Copy the material below, changing each "Instruction" to "Objective" and leaving everything else untouched.

(EXTRACTED INFORMATION)
▼▼▼
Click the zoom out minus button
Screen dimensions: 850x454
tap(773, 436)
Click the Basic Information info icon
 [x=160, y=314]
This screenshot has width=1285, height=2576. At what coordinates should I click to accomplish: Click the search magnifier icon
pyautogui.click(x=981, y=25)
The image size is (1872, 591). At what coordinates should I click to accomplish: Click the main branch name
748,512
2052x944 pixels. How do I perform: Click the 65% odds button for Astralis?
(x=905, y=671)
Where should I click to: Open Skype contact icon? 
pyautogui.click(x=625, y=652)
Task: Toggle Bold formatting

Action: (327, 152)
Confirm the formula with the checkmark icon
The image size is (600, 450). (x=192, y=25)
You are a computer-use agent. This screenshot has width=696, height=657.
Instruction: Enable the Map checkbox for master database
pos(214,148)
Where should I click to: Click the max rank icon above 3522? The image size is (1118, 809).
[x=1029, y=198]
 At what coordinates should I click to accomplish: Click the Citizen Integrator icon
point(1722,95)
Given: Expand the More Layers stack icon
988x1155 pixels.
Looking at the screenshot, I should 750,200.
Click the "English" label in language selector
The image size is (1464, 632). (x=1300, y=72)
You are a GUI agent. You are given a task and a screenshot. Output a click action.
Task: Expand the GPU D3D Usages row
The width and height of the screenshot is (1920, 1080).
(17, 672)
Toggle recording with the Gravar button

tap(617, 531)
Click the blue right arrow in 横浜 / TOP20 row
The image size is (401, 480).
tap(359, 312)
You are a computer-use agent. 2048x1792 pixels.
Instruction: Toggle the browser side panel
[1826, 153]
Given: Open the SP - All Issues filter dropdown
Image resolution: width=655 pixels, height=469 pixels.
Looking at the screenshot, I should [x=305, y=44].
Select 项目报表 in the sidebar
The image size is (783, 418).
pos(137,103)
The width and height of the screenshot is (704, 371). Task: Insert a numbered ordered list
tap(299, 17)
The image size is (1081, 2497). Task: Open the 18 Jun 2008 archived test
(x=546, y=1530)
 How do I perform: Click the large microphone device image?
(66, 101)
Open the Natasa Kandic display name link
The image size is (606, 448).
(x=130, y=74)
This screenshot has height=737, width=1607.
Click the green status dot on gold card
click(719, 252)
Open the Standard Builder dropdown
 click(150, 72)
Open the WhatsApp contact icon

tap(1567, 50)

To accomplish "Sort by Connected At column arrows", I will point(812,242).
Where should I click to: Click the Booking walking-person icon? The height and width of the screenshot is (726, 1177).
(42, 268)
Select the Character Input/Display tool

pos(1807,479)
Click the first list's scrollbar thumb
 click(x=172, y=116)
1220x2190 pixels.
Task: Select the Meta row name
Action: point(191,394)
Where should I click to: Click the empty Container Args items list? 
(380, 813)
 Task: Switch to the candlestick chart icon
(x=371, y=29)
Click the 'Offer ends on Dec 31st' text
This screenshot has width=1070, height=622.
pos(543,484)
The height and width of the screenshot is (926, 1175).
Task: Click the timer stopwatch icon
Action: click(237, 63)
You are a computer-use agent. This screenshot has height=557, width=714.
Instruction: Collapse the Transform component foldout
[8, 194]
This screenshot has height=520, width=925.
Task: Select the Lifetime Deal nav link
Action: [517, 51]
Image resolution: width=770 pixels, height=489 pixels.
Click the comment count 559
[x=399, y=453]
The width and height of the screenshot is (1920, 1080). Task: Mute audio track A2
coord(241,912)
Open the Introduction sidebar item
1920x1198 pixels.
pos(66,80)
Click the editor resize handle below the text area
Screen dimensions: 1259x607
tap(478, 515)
▲▲▲
(TASK RESPONSE)
Click the zoom out minus button
Screen dimensions: 850x454
tap(773, 436)
Click the Basic Information info icon
 [x=160, y=314]
This screenshot has width=1285, height=2576. At what coordinates should I click to accomplish: Click the search magnifier icon
pyautogui.click(x=981, y=25)
The image size is (1872, 591). At what coordinates should I click to accomplish: Click the main branch name
748,512
2052x944 pixels. How do I perform: Click the 65% odds button for Astralis?
(x=905, y=671)
Where should I click to: Open Skype contact icon? 
pyautogui.click(x=625, y=652)
Task: Toggle Bold formatting

Action: (327, 152)
Confirm the formula with the checkmark icon
The image size is (600, 450). (x=192, y=25)
You are a computer-use agent. This screenshot has width=696, height=657.
Objective: Enable the Map checkbox for master database
pos(214,148)
Where should I click to: Click the max rank icon above 3522? The image size is (1118, 809).
[x=1029, y=198]
 At what coordinates should I click to accomplish: Click the Citizen Integrator icon
point(1722,95)
Given: Expand the More Layers stack icon
988x1155 pixels.
Looking at the screenshot, I should 750,200.
Click the "English" label in language selector
The image size is (1464, 632). (x=1300, y=72)
You are a GUI agent. You are given a task and a screenshot. Output a click action.
Task: Expand the GPU D3D Usages row
The width and height of the screenshot is (1920, 1080).
(17, 672)
Toggle recording with the Gravar button

tap(617, 531)
Click the blue right arrow in 横浜 / TOP20 row
The image size is (401, 480).
tap(359, 312)
You are a computer-use agent. 2048x1792 pixels.
Objective: Toggle the browser side panel
[1826, 153]
Given: Open the SP - All Issues filter dropdown
Image resolution: width=655 pixels, height=469 pixels.
Looking at the screenshot, I should [x=305, y=44].
Select 项目报表 in the sidebar
The image size is (783, 418).
pos(137,103)
The width and height of the screenshot is (704, 371). Task: Insert a numbered ordered list
tap(299, 17)
The image size is (1081, 2497). Task: Open the 18 Jun 2008 archived test
(x=546, y=1530)
 How do I perform: Click the large microphone device image?
(66, 101)
Open the Natasa Kandic display name link
The image size is (606, 448).
(x=130, y=74)
This screenshot has height=737, width=1607.
Click the green status dot on gold card
click(719, 252)
Open the Standard Builder dropdown
 click(150, 72)
Open the WhatsApp contact icon

tap(1567, 50)

To accomplish "Sort by Connected At column arrows", I will point(812,242).
Where should I click to: Click the Booking walking-person icon? The height and width of the screenshot is (726, 1177).
(42, 268)
Select the Character Input/Display tool

pos(1807,479)
Click the first list's scrollbar thumb
 click(x=172, y=116)
1220x2190 pixels.
Task: Select the Meta row name
Action: point(191,394)
Where should I click to: Click the empty Container Args items list? 
(380, 813)
 Task: Switch to the candlestick chart icon
(x=371, y=29)
Click the 'Offer ends on Dec 31st' text
This screenshot has width=1070, height=622.
pos(543,484)
The height and width of the screenshot is (926, 1175).
Task: Click the timer stopwatch icon
Action: click(237, 63)
You are a computer-use agent. This screenshot has height=557, width=714.
Objective: Collapse the Transform component foldout
[8, 194]
This screenshot has height=520, width=925.
Task: Select the Lifetime Deal nav link
Action: [517, 51]
Image resolution: width=770 pixels, height=489 pixels.
Click the comment count 559
[x=399, y=453]
The width and height of the screenshot is (1920, 1080). Task: Mute audio track A2
coord(241,912)
Open the Introduction sidebar item
1920x1198 pixels.
pos(66,80)
Click the editor resize handle below the text area
Screen dimensions: 1259x607
tap(478, 515)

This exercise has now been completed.